夢の120円
急に冷え込んだ十一月のある晩のこと。都心の某神社で、「住所不定無職」の六六歳の男性が賽銭箱に手を突っ込んだところ抜けなくなり、レスキュー隊が出動する騒ぎとなった。
僕はこのニュースを、某人権団体の人とラーメン屋で見ていた。まだ若い事務局長は、なんて間抜けな話だろうど呵々大笑。その反応があまりにも冷ややかだったので「でも、それだけ追いつめられていたのかも知れないよ」と僕がいうと、「いくら追いつめられたからって、他人のものを盗んじゃいけないわよね」紫煙を吐き出しながら別の女性が言う。
「最近はさ、ルートはしっかリ出来てるんだよ。どこのコンビニは何時ぐらいに余った弁当を捨てるとか、あそこの店は絶対くれないとか」。したり顔で、古参の理事が語る。
その場の雰囲気は、僕を除いて皆、囚われた「ホームレス」に対して冷淡であった。
たしかに、他人のものを盗るのは悪いことだとされている。しかし、現場は神社である。
たいていの人は、神社に対して「貸し」があるはずだ。この男性も、かつて仕事に恵まれていたときには、幾ばくかの硬貨を賽銭箱に投じたことだろう。正月三が日は別として、賽銭箱の中身はたかが知れている。そのことも、むしろ気を楽にさせたに違いない。
実際、ホームレスの人々が餓えに耐え、盗まなかったらどうなるのか。たとえば大阪市では、二〇〇〇年に二一三人のホームレスが路上で死を迎えているのだが、そのうちの一八名は明らかな餓死であった。また、凍死した一九名のうち半数は歴然とした飢餓状態。このような状況にある人に「盗みは絶対にいけない」と説くことは、ぼくにはできない。

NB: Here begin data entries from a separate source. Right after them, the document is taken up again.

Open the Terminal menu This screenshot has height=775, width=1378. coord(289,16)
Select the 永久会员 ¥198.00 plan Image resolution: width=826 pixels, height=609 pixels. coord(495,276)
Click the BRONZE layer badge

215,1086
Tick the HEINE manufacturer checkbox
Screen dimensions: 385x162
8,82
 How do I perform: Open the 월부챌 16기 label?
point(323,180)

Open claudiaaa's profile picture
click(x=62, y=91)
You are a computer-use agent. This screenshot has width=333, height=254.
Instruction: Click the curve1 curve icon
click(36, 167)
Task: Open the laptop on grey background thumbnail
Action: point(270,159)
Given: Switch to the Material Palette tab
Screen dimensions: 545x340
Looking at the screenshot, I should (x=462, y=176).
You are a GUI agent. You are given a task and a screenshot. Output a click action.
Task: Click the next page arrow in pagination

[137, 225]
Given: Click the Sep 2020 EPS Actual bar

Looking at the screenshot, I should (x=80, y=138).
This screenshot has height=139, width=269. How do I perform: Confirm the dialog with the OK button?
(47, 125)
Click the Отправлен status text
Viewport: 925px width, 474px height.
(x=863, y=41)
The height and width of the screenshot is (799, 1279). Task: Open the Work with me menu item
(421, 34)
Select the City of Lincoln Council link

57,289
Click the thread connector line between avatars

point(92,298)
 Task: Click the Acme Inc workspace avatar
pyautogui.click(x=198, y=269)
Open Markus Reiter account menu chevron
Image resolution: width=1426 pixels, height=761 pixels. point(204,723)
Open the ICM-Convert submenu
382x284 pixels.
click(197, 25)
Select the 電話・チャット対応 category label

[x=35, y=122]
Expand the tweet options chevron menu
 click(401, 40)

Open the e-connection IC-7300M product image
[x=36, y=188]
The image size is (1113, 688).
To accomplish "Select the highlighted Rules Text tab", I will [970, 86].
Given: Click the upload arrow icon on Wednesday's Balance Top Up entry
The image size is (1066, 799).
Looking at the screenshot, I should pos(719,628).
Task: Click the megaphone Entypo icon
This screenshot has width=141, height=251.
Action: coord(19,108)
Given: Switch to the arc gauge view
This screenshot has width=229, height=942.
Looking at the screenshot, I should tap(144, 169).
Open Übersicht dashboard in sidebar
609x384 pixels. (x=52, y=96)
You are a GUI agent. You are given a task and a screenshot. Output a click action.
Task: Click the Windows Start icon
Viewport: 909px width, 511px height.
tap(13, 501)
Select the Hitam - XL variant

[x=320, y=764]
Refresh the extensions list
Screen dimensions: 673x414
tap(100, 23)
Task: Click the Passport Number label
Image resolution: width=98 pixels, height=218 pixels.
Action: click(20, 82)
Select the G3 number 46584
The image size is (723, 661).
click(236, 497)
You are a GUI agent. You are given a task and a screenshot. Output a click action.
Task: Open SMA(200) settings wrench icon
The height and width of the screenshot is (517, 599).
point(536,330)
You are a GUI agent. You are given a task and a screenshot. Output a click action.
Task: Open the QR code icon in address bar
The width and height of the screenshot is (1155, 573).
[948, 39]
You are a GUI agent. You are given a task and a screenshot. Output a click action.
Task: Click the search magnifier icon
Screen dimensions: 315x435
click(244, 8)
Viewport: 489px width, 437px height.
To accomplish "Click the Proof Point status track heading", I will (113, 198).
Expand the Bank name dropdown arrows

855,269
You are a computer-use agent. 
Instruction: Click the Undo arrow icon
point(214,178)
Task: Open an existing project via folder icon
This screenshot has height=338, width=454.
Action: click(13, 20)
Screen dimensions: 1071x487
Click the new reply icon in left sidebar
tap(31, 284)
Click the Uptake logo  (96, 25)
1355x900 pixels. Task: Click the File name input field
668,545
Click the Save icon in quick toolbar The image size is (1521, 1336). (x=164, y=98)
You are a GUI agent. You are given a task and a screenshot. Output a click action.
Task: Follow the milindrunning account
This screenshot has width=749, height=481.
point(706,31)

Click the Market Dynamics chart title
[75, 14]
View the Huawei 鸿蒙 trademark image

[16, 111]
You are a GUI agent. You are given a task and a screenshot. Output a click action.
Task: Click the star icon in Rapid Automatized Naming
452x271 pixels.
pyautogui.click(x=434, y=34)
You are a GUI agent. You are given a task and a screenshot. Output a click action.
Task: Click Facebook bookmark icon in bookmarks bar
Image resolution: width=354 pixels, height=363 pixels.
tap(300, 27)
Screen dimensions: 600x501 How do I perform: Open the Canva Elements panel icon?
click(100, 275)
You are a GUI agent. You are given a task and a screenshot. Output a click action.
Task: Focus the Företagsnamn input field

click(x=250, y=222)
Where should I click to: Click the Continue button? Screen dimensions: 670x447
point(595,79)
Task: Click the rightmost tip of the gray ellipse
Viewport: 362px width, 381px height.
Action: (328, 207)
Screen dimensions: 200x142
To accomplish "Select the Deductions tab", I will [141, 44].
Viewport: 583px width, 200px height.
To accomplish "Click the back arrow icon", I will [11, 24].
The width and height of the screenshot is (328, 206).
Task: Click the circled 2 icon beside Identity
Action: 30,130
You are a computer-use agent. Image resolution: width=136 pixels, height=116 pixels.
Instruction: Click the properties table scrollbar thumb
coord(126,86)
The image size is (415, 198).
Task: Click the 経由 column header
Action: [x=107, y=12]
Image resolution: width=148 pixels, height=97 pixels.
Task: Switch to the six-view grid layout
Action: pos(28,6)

さて、件の男性は、いったいどうして賽銭箱に手を入れたのだろうか(助詞の順序が入れ替わり、「賽銭箱を手に入れた」だったらどんなによかったか)。
ぼくは、きっと一二〇円欲しかったんだと思う。
たしかにコンビニの残弁当など、食糧は手に入リやすくなった。けれど、どれほど「優しい」コンビニの店長でも、捨てる弁当は温めない。
冷え切った弁当。
公園の水道の冷たい水。
今秋一番の冷風。
「人の世に熱あれ」と虐げられた人は叫ぶ。
熱でなくてもいい。わずかでもぬくもりがほしい。
早すぎる冬の訪れは、まだ夏の疲れも癒えぬ身にこたえる。
そして通りのそこここに、温かい飲み物を売る自動販売機。
一二〇円あれば…。
その夜、ぼくはこんな夢を見た
賽銭箱に手を突っ込んでいる。
爪の先に硬貨の感触。
しかし、かじかんだ指は硬貨を上手くつまめない。
つまみ損ねてほんの数ミリ、硬貨が逃げる。
少しだけ力を込めて、腕を深く差し入れる。
その繰リ返し。
肩口まで腕が入ったとき、やおら、賽銭箱のロがガバっと大きく開き、そのままぼくは食われてしまった…。